Is this a bug? or simply a rounding scheme with which I am not familiar?


Offline TimoVJL

  • Global Moderator
  • Member
  • *****
  • Posts: 1582
Look here:
http://forum.pellesc.de/index.php?topic=4322.msg16031#msg16031

Code: [Select]
int main(void)
{
double d1, dpi = 3.14159265358979323846;
printf("3.14159265358979323846\n");
printf("%.17lf\t", dpi);
printf("%llXh\n", *(unsigned long long*)&dpi);
(*(unsigned long long*)&d1) = (unsigned long long)0x400921FB54442D18;
printf("%.17lf\t", d1);
printf("%llXh\n", *(unsigned long long*)&d1);
return 0;
}
Code: [Select]
3.14159265358979323846
3.14159265358979355     400921FB54442D19h
3.14159265358979319     400921FB54442D18h

from net, just for own constants
Code: [Select]
double str2double(const char* str)
{
  double value = 0, f = 0;
  int i = 0;

  while (!(('0' <= str[i]) && (str[i] <= '9')) && (str[i] != 0))
    i++;

  while (str[i] != 0) {
    if (str[i] == '.') {
      f = 10;
      i++;
      continue;
    }

    if (f) {
      value += (float)(str[i] - '0') / f;
      f *= 10;
    } else
      value = 10 * value + str[i] - '0';

    i++;
  }

  if (str[0] == '-')
    value = -value;

  return value;
}
« Last Edit: March 29, 2017, 09:22:52 AM by TimoVJL »
May the source be with you

Offline WesL

  • Member
  • *
  • Posts: 3
Thank you for the link.  I had searched for related threads before I posted, but I missed that one.

It looks like the original post in that thread is regarding the same issue.  Many of the responders seem to miss the heart of the problem.  The whole "floats and doubles are not exact" issue is real, but unrelated to what his (and my) post was about.

Your example with pi is a good one.  Whether the compiler converts the decimal literal to 400921FB54442D18h or 400921FB54442D19h, neither one will be exactly correct, but rounding the last digit down to 8 is closer than rounding up to 9.  All other compilers (and online converters) that I've tested do this conversion with "round to nearest" which in this case is down.
Code: [Select]
3.14159265358979323846
3.14159265358979312     400921FB54442D18h
3.14159265358979312     400921FB54442D18h

This is not an hardware FPU issue, but purely a software issue.  There are various rounding schemes (round to nearest, round up, round down, round toward zero, round away from zero, round even, round odd), but Pelles C doesn't seem to be consistent with any of those.  It appears to usually use "round to nearest" but the inconsistency gives the appearance of being a bug.

I wanted to make sure the developers were aware.  Based on the old posts, I guess they are.

Offline jj2007

  • Member
  • *
  • Posts: 445
One problem is perhaps that the fact that 2000.0 should get printed correctly obscures the fact that double precision ends at about 16 digits.
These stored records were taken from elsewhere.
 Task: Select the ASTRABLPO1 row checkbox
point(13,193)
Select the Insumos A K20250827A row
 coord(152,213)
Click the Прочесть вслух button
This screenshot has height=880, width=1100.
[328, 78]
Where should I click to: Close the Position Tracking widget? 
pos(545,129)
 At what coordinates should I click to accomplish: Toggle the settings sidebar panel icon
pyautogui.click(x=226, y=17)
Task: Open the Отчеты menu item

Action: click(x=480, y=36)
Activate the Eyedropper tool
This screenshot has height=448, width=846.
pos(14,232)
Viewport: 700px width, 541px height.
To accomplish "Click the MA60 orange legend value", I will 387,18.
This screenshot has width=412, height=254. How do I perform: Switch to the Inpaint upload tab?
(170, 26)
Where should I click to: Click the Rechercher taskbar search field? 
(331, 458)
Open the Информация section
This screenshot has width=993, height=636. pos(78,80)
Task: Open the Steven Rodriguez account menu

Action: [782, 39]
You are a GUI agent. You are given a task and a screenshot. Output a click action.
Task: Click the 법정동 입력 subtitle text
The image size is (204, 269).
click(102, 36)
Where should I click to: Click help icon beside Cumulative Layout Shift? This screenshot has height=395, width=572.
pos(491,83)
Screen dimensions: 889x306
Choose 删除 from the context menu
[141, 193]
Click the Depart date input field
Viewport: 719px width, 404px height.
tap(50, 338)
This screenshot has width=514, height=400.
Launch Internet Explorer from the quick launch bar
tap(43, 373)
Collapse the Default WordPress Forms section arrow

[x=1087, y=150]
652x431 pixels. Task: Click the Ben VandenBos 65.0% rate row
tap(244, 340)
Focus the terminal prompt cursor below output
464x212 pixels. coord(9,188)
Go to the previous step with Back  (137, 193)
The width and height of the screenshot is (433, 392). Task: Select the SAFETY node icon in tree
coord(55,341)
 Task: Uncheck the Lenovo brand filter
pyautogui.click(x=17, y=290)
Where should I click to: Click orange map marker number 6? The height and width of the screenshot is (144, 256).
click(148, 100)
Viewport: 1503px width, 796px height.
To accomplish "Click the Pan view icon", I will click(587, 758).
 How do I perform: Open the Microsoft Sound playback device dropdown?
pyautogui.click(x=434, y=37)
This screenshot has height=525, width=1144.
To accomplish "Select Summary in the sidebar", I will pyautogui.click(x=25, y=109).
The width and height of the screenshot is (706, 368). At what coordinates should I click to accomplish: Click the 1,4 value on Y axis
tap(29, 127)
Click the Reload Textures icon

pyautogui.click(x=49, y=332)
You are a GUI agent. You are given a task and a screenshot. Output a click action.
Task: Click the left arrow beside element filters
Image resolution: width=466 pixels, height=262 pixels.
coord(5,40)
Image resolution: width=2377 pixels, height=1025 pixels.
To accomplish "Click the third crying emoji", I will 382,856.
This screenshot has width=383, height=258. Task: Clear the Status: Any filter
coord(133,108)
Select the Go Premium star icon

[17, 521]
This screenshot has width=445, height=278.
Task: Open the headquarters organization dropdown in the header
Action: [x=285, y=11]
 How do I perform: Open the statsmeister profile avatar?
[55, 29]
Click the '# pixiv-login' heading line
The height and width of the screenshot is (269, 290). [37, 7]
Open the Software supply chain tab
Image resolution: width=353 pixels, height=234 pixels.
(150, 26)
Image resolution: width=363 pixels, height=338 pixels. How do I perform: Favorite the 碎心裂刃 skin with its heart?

You can see that when playing with REAL10 aka "extended" precision:

Code: [Select]
0001.234567890123456789 digits
2000.000000000000000000 CRT double
0003.141592653589793238 PI in REAL10 precision
2003.141592653589793    2000 added, REAL10
2003.141592653589900    CRT double

The two CRT lines are printed using printf("%4.18f\tCRT double\n", fp8) (4.15 for the 2nd line).